You know...Simplify.

You know…Simplify.

and the third was an evaluation of a pilot conducted by the good people at the DLM from which they concluded that everything was awesome.

It seems like the DLM researchers glossed over the teacher evaluation portion of their pilot evaluation. Most teachers (68%!) rated the assessment system a C, D, or F. Apparently, teachers only know how to rank things by grades. This poor response from teachers would indicate to me that another pilot is necessary before implementation.

The researchers used other comments, such as teachers asking for more symbol-supported text, as an opportunity to suggest that teachers simply need to be educated on what the DLM was all about rather than seriously considering that symbol supports might help students to perform on the assessments. In other words, teacher complaints were due to their own ignorance of testing strategies rather than due to the deficiency of test items.

My own experience with the tests was similar to those teachers’ who participated in the pilot. I know that different students received different testlets, so my own reflections will be short and sweet! I administered the tests to a young man with classic autism who uses an AAC device for expressive communication.

Inauthentic—My student understands the difference between pipe cleaners and band-aids. He knows that they are different, could sort them easily, and use the correct item functionally when necessary (when was the last time you used a pipe cleaner functionally?). He was awfully confused when I asked him to hand me one or the other due to his difficulty with auditory processing. The system likely logged that he does not know those items or the concepts of same/different, when this is not a fair or accurate conclusion of his abilities.

Frustrating—My student learns best with errorless learning. He gets frustrated when he does not know the answer and can sometimes demonstrate that frustration with aggression. Thanks, DLM! Luckily, we have been working on using calming breaks and I had a huge bag of Froot Loops on hand. Unluckily, he has learned, correctly, to ask for help when he doesn’t understand something. It broke my heart that I couldn’t help him. Instead, I praised the heck out of him whenever he gave me any sort of answer–correct, incorrect, building a tower out of the band-aids and pipe cleaners, didn’t matter!
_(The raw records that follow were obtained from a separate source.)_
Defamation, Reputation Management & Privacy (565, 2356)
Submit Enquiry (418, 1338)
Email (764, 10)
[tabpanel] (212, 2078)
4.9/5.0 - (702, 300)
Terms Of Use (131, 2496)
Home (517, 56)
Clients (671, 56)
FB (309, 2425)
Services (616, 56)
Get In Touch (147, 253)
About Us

Poorly Designed—When will these companies who make tests for students with significant disabilities, especially Autism, learn that you cannot list answer items from top to bottom, or left to right, and expect students to thoughtfully choose what they think is the correct answer? These students will usually choose the last answer when they are presented linearly! The answer choices need to be presented in a circle of sorts. To make matters worse, the DLM did not even off-set the answer choices and the questions were often embedded within a text. This made it extremely confusing—the student could not even guess at what the answer might be because he couldn’t visually discern which items on the screen were supposed to be the choices.

Just off-setting the questions from the rest of the text like this would have been an improvement to the on-screen presentation.

Good intentions with accessibility options, still falls short—The testing interface seemed to offer a variety of accessibility options for students. All students are expected to interact directly with the computer. I administered the test on an iPad and didn’t have trouble with accessibility. A coworker had a student who needed enlarged text and, as a result, only a very small part of the screen could be viewed at one time. The teacher eventually gave up, unchecked the visual impairment box on the student profile, and then presented the test items on the SmartBoard to allow for a larger view of the whole screen.

To conclude, I found that the DLM fell short of its own description of being “exciting” or an “innovative way for all students with significant cognitive disabilities to demonstrate their learning.” In the DLM’s defense, however, I don’t have a better alternative for a standardized assessment for our students with the most significant disabilities. The Illinois Alternative Assessment (IAA) fell short in its own way as well. I only hope that this is another stop on the way to the design of a minimally intrusive test that will highlight a student’s abilities in a meaningful way.